(Beginning of Data under study)

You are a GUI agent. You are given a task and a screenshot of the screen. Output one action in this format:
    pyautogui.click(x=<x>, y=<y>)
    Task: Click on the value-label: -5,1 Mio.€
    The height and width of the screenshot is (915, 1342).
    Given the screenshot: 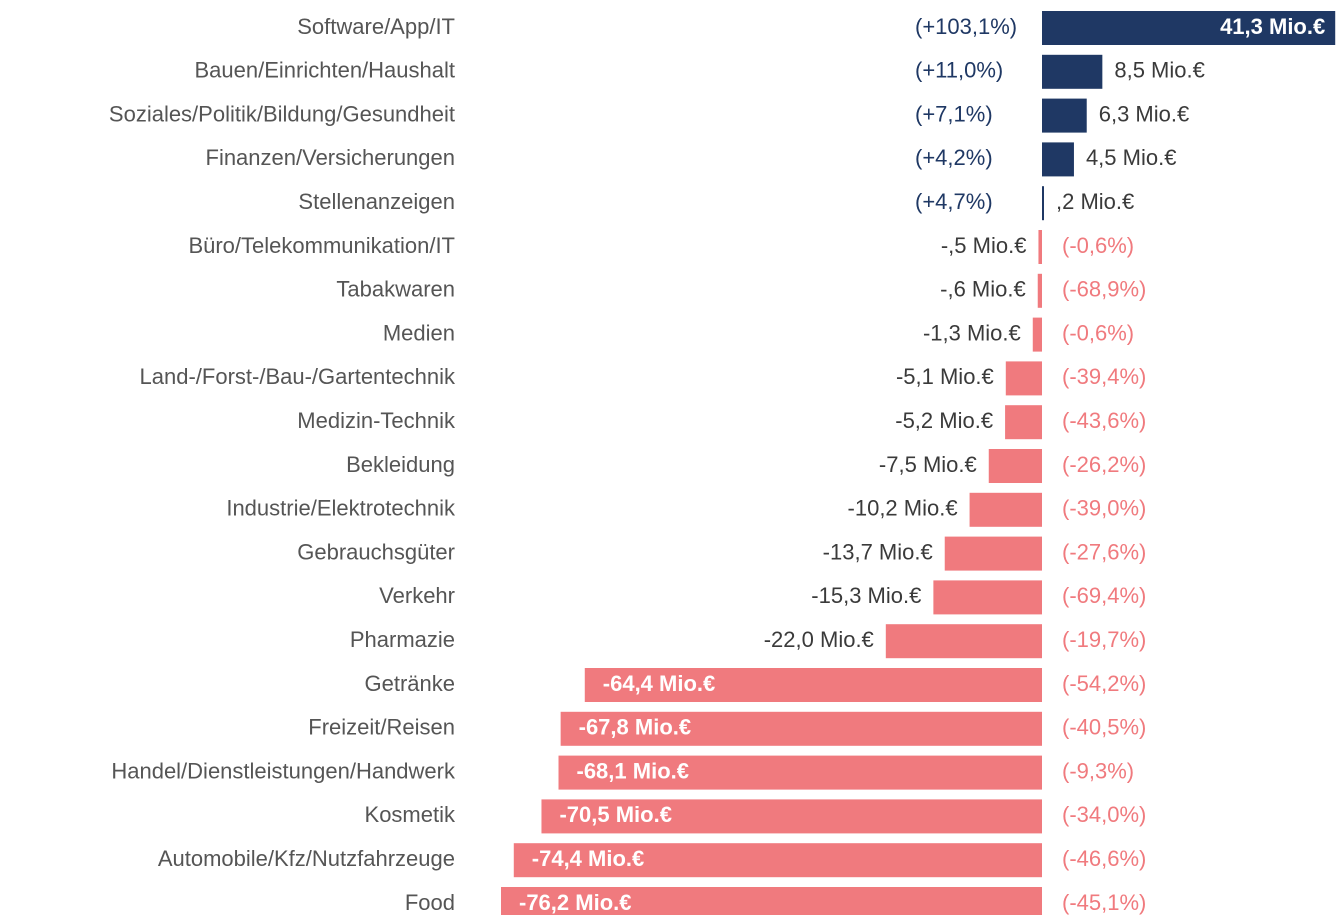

(End of Data under study)

#### [What is being asked]
Put each line of the records above into a JSON list of strings, one string per line, and skip any blank lines. Leave the pictures out.

#### [Output of the exercise]
[
  "You are a GUI agent. You are given a task and a screenshot of the screen. Output one action in this format:",
  "    pyautogui.click(x=<x>, y=<y>)",
  "    Task: Click on the value-label: -5,1 Mio.€",
  "    The height and width of the screenshot is (915, 1342).",
  "    Given the screenshot: "
]